Pourquoi le CBCT dentaire change la donne au cabinet
Disposer d’un cone beam au cabinet, c’est apporter la réponse diagnostique immédiatement, sans orienter systématiquement le patient vers un centre d’imagerie, sans multiplier les rendez-vous et sans retarder le traitement. Le patient gagne du temps, le praticien gagne en sérénité, et le cabinet gagne en attractivité. L’intégration au flux de travail est directe : les acquisitions s’ouvrent dans le logiciel métier, se partagent avec les correspondants et s’archivent dans le dossier patient. Un examen rapide, silencieux et rassurant valorise aussi la modernité du plateau technique aux yeux de la patientèle.
Une imagerie 3D précise et à faible dose
Le principe repose sur un faisceau de rayons X en forme de cône qui effectue une seule rotation autour de la tête. À partir de cette rotation unique, un logiciel reconstruit un volume tridimensionnel de haute résolution osseuse.
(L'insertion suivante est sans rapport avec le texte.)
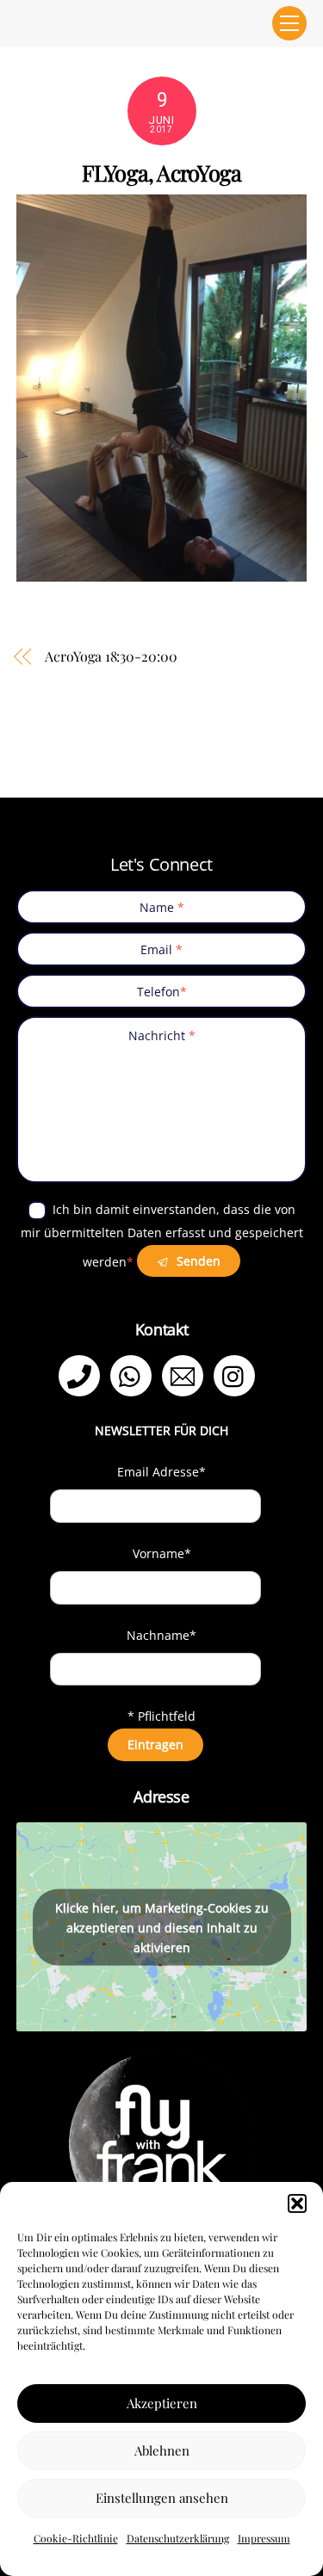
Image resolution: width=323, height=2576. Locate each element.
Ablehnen (161, 2450)
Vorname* (162, 1553)
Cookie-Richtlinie (76, 2538)
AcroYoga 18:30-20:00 (111, 656)
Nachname (161, 1635)
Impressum (264, 2538)
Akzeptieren (162, 2403)
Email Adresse (161, 1472)
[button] (297, 2203)
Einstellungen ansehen (162, 2497)
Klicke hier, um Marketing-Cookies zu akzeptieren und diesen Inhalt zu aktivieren (162, 1927)
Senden (197, 1261)
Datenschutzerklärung (178, 2538)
Comparée à celle d’un scanner médical classique, la dose délivrée par un CBCT dentaire est nettement inférieure, tout en offrant une définition parfaitement adaptée aux structures dento-maxillaires. Le champ de vue se règle selon le besoin, du petit champ pour une racine suspecte au grand champ pour l’ensemble des arcades, ce qui permet d’ajuster la dose au strict nécessaire, dans le respect du principe ALARA.
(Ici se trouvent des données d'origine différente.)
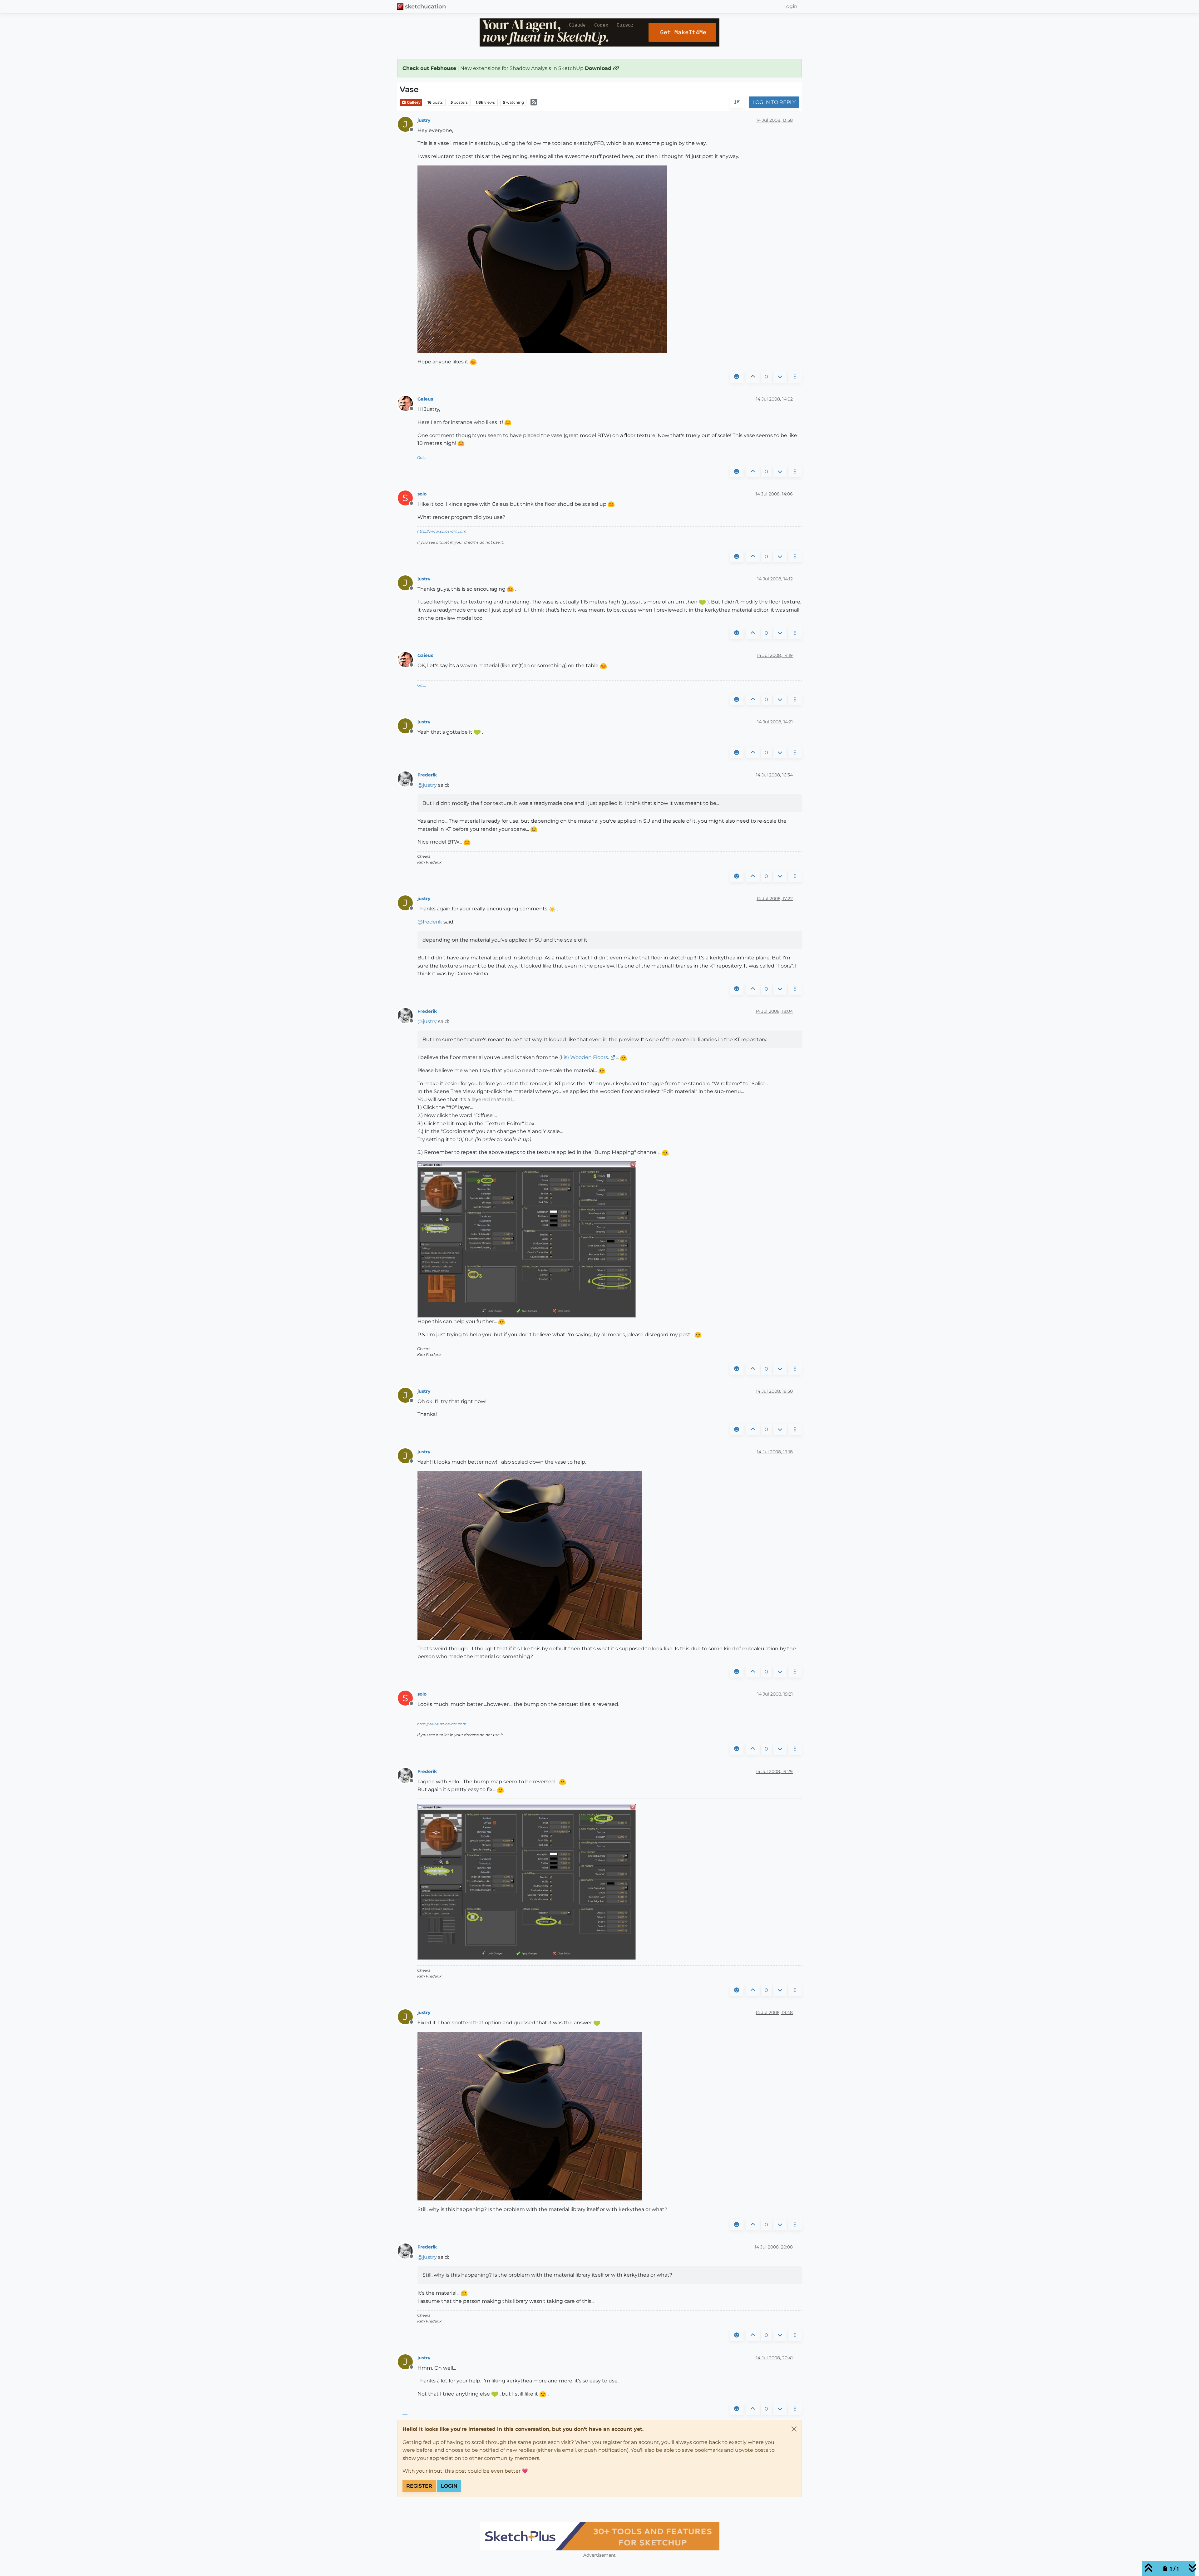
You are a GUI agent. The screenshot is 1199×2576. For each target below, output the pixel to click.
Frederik (427, 775)
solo (422, 494)
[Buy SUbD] (599, 2536)
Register (419, 2486)
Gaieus (425, 399)
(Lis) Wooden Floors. (584, 1057)
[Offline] (407, 403)
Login (449, 2486)
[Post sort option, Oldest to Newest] (737, 103)
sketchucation (425, 6)
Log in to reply (774, 103)
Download (599, 68)
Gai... (421, 457)
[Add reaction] (736, 377)
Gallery (413, 102)
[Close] (794, 2429)
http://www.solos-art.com (441, 531)
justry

La Haute Autorité de Santé situe le cone beam comme un examen de seconde intention, prescrit lorsque la clinique et la radiologie 2D ne suffisent pas au diagnostic. Ce cadre est détaillé dans le rapport d’évaluation de la HAS.
Les pathologies explorées par le CBCT dentaire
Le CBCT dentaire couvre un spectre d’indications qui touche presque toutes les disciplines de l’art dentaire. Voici les principales situations où l’imagerie 3D fait la différence.
Dents de sagesse
L’extraction des troisièmes molaires expose à un risque de lésion du nerf alvéolaire inférieur, logé dans le canal mandibulaire. Sur une panoramique, la relation entre les racines et ce canal reste ambiguë. Le CBCT montre exactement leur position réciproque et sécurise la planification du geste chirurgical.
Endodontie
Canaux surnuméraires, courbures accentuées, résorptions, fractures radiculaires, lésions péri-apicales de petite taille : autant de réalités que la radiographie 2D laisse souvent échapper. Le CBCT dentaire révèle ces détails, explique un échec de traitement et guide une reprise ou une chirurgie apicale.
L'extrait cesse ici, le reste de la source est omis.